Uma matéria compartilhada mais de mil vezes nas redes sociais desde que foi publicada, em 30 de abril de 2019, alega que o presidente Jair Bolsonaro aprovou a concessão de um crédito no valor de quase 224 milhões de reais em “apoio ao golpe na Venezuela”. Contudo, a medida provisória publicada indica que o valor é destinado à assistência e ao acolhimento humanitário.

“O mandatário do Brasil, que durante anos criticou o empréstimo de dinheiro do BNDES para apoiar investimentos no exterior, onde operariam empresas brasileiras e gerariam recursos para o país, fez algo grave. Aprovou uma linha de crédito suplementar de R$ 224 milhões para apoiar o golpe na Venezuela”, diz um trecho do artigo viralizado no Facebook.

Este também assinala que “a íntegra da MP [Medida Provisória] 880” constaria na matéria. Entretanto, falta uma parte importante mostrando para onde foi destinado este dinheiro: “Assistência emergencial e acolhimento humanitário de pessoas advindas da República Bolivariana da Venezuela - Nacional (Crédito Extraordinário)”, como é possível observar no site oficial do governo.

Captura de tela feita em 3 de maio de 2019 mostra a íntegra da Medida Provisória 880, publicada em 30 de abril deste ano

Na data da publicação da MP, 30 de abril, o opositor Juan Guaidó tentou obter apoio - sem êxito - a uma rebelião militar para destituir o presidente venezuelano, Nicolás Maduro.

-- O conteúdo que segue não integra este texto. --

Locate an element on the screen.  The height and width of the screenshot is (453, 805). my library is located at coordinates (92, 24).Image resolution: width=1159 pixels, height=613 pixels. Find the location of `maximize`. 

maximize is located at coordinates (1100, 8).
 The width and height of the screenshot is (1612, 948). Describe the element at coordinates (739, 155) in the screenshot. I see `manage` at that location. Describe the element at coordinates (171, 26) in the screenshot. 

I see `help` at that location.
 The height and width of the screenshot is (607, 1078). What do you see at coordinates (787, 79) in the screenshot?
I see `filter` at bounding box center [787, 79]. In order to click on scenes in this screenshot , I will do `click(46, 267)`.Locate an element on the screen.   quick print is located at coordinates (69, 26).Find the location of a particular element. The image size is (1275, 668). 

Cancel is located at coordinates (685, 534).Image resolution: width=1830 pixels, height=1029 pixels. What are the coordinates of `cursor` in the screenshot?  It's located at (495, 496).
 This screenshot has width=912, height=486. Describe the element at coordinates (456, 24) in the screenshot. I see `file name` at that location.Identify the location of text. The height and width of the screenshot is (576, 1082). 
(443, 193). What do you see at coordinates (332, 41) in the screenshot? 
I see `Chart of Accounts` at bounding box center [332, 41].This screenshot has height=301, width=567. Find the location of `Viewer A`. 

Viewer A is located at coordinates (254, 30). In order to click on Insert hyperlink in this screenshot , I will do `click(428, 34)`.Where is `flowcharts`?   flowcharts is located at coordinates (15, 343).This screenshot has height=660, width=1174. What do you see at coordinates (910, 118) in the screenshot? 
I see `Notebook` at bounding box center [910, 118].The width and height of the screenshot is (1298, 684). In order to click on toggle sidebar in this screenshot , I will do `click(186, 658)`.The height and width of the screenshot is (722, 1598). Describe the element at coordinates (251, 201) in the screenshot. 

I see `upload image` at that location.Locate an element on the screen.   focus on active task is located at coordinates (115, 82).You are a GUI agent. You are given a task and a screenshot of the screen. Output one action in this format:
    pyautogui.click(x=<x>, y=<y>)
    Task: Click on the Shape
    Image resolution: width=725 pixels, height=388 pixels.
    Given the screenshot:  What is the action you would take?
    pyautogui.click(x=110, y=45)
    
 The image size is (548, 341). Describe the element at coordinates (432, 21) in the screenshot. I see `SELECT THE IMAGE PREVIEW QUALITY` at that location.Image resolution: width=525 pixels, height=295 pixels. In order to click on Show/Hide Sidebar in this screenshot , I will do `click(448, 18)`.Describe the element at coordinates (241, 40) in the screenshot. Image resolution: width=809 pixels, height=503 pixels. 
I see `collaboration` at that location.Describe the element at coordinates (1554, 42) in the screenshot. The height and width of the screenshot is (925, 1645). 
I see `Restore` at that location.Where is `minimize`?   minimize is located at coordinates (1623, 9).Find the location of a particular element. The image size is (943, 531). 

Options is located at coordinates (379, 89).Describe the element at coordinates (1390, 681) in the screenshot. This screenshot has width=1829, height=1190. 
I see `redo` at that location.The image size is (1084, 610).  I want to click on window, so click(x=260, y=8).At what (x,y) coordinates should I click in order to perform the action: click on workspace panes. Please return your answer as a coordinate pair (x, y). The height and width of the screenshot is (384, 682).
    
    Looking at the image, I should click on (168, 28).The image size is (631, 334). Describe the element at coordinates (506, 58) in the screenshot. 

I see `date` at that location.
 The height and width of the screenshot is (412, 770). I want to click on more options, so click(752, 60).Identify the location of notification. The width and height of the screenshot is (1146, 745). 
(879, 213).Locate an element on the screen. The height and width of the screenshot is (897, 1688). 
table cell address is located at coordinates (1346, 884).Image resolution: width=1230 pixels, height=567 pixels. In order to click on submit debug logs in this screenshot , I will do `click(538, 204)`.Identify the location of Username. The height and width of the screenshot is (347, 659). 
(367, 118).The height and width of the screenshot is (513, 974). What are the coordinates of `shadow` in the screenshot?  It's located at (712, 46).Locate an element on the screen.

Neste mesmo dia, um grupo de 25 militares venezuelanos pediu asilo na embaixada do Brasil em Caracas, segundo o porta-voz da Presidência, Otávio Rêgo Barros. “São 25 militares, tenentes e soldados. Não há oficiais de alta patente neste primeiro grupo”, destacou.

Também assinalou que até o momento havia cerca de 70 militares venezuelanos que fugiram para o território brasileiro.

Em resumo, os registros a respeito da concessão do crédito de quase 224 milhões de reais em favor do Ministério da Defesa são para ajuda emergencial e acolhimento humanitário, sem qualquer evidência de um possível apoio ao “golpe” na Venezuela.